- Task to complete:
Start at the top of the records and, please, print each line exactly through the line that contains "Otava-konserni (1056, 1298)", leaving out all pictures.

- Records shown:
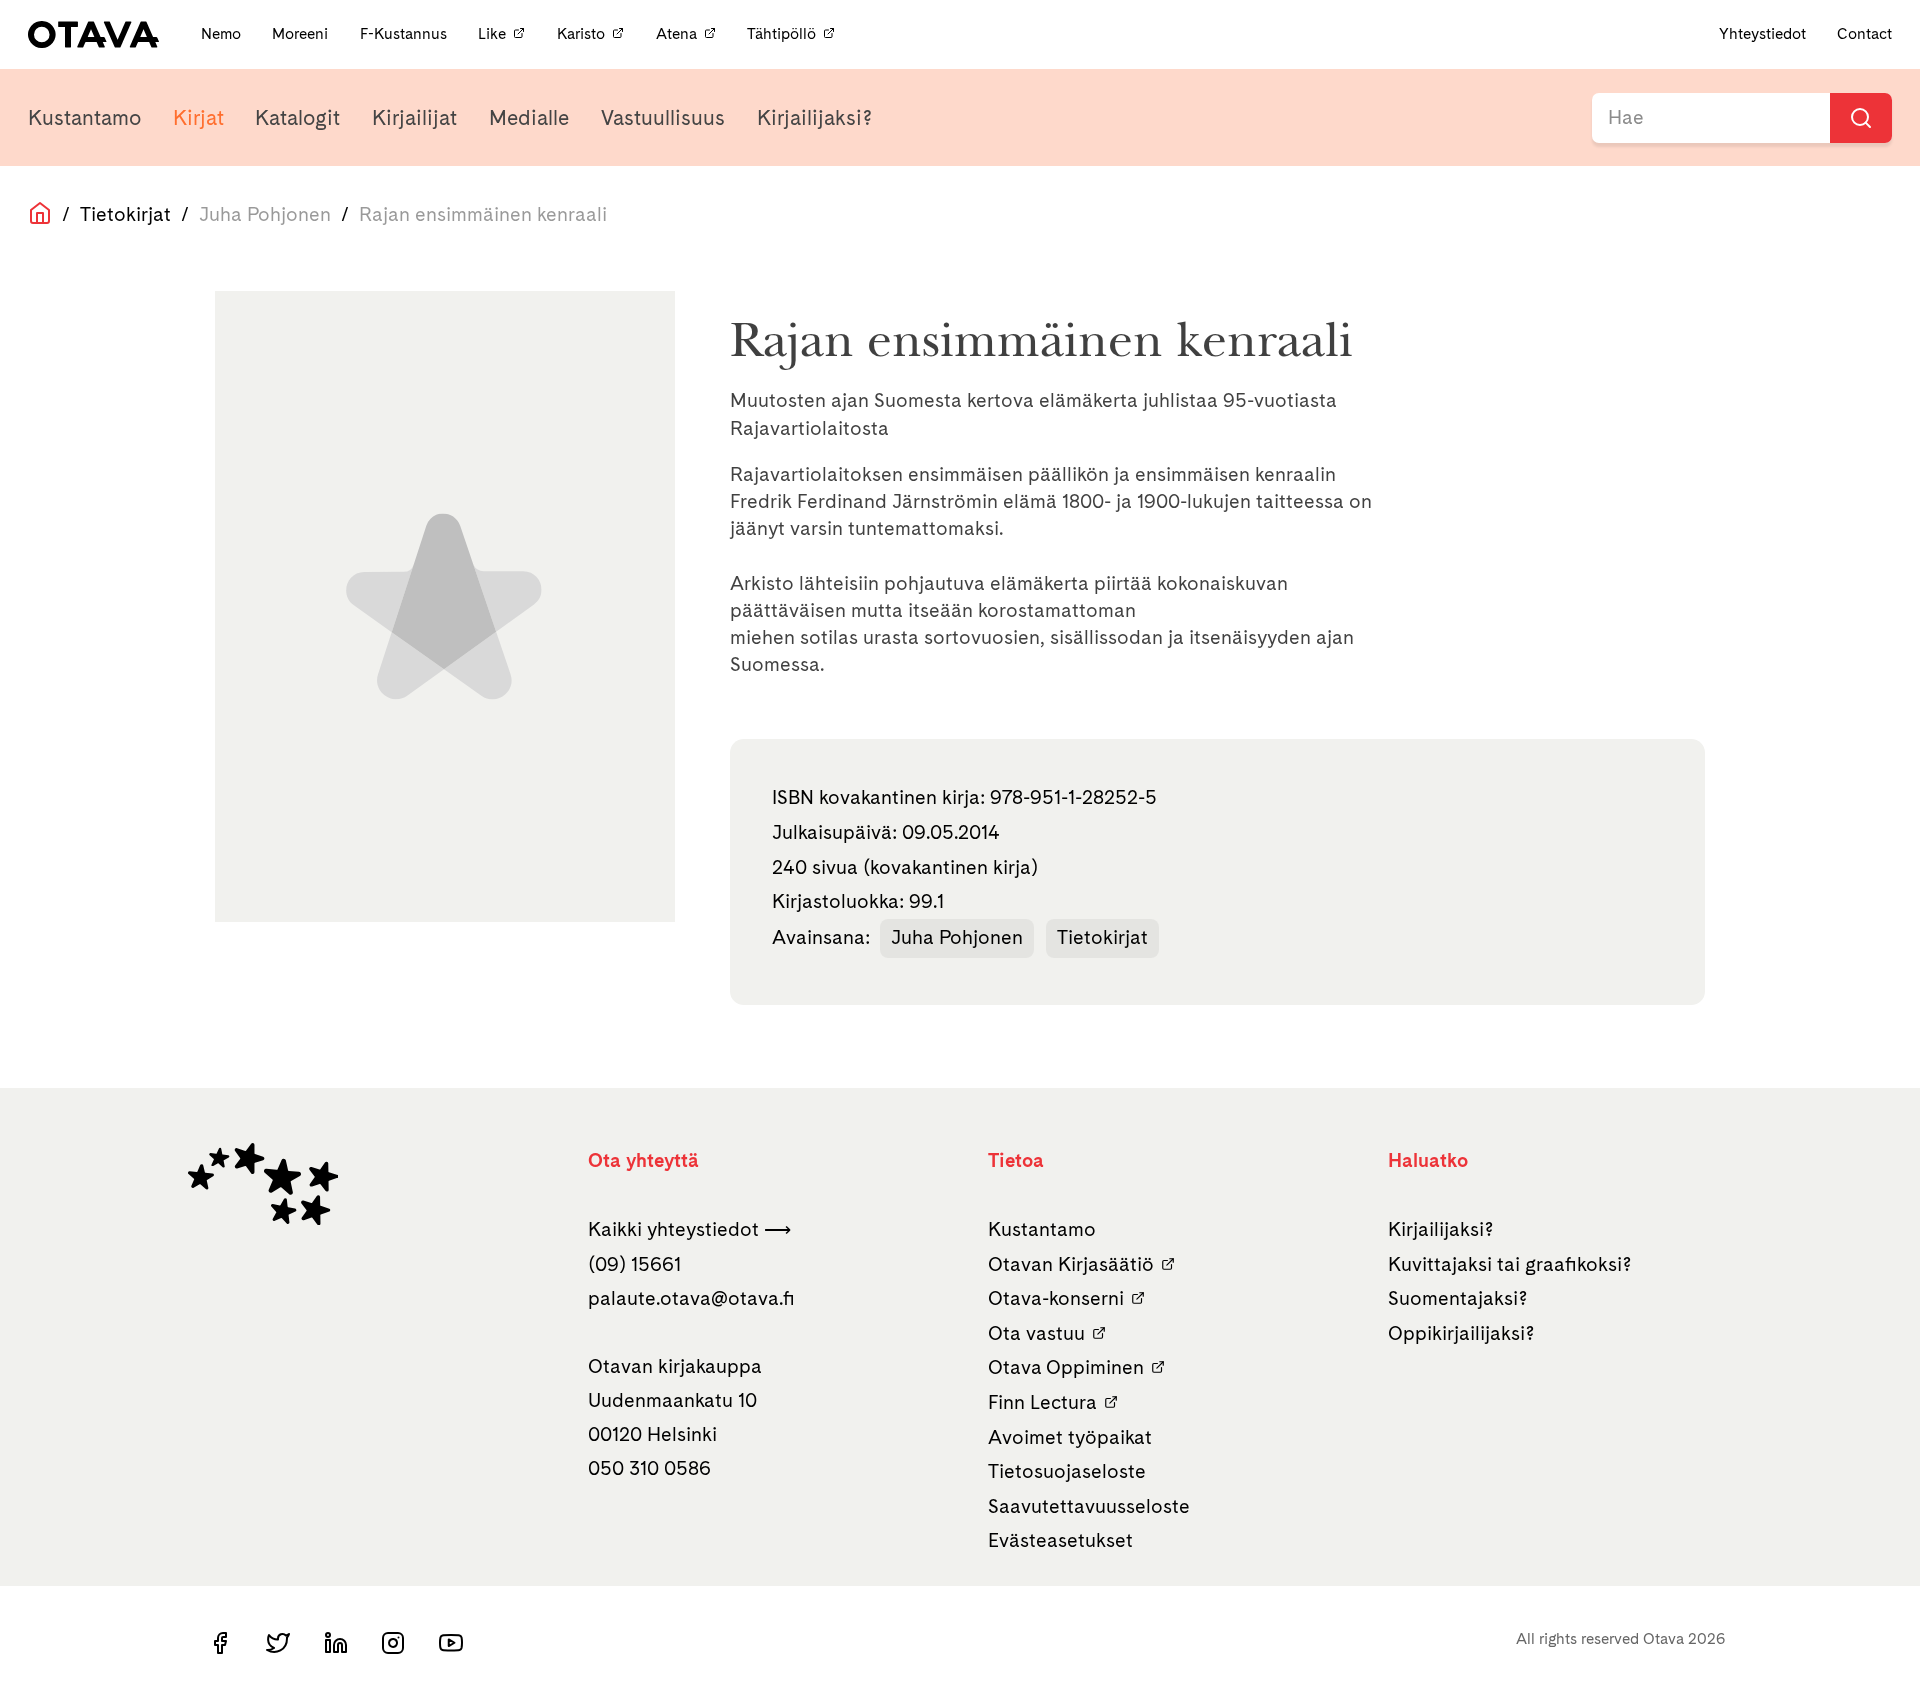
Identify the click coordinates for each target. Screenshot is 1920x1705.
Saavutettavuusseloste (1089, 1506)
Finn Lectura (1042, 1402)
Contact (1864, 33)
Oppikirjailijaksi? (1461, 1333)
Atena (676, 33)
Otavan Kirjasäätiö (1071, 1264)
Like (492, 33)
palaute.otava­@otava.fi (691, 1298)
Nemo (223, 33)
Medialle (529, 117)
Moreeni (302, 33)
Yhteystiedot (1762, 33)
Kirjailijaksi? (814, 117)
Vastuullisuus (663, 117)
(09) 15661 (634, 1264)
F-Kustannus (405, 33)
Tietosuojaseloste (1067, 1471)
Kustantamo (84, 117)
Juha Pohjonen (957, 937)
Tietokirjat (125, 214)
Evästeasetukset (1060, 1540)
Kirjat (198, 117)
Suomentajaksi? (1458, 1298)
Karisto (581, 33)
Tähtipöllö (781, 33)
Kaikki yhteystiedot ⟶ (689, 1229)
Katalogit (297, 117)
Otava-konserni (1056, 1298)
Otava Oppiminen (1066, 1367)
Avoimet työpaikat (1070, 1437)
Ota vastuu (1036, 1333)
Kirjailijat (414, 117)
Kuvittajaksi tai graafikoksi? (1510, 1264)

- Solved problem:
Identify the click coordinates for each target. Screenshot is 1920x1705.
Saavutettavuusseloste (1089, 1506)
Finn Lectura (1042, 1402)
Contact (1864, 33)
Oppikirjailijaksi? (1461, 1333)
Atena (676, 33)
Otavan Kirjasäätiö (1071, 1264)
Like (492, 33)
palaute.otava­@otava.fi (691, 1298)
Nemo (223, 33)
Medialle (529, 117)
Moreeni (302, 33)
Yhteystiedot (1762, 33)
Kirjailijaksi? (814, 117)
Vastuullisuus (663, 117)
(09) 15661 (634, 1264)
F-Kustannus (405, 33)
Tietosuojaseloste (1067, 1471)
Kustantamo (84, 117)
Juha Pohjonen (957, 937)
Tietokirjat (125, 214)
Evästeasetukset (1060, 1540)
Kirjat (198, 117)
Suomentajaksi? (1458, 1298)
Karisto (581, 33)
Tähtipöllö (781, 33)
Kaikki yhteystiedot ⟶ (689, 1229)
Katalogit (297, 117)
Otava-konserni (1056, 1298)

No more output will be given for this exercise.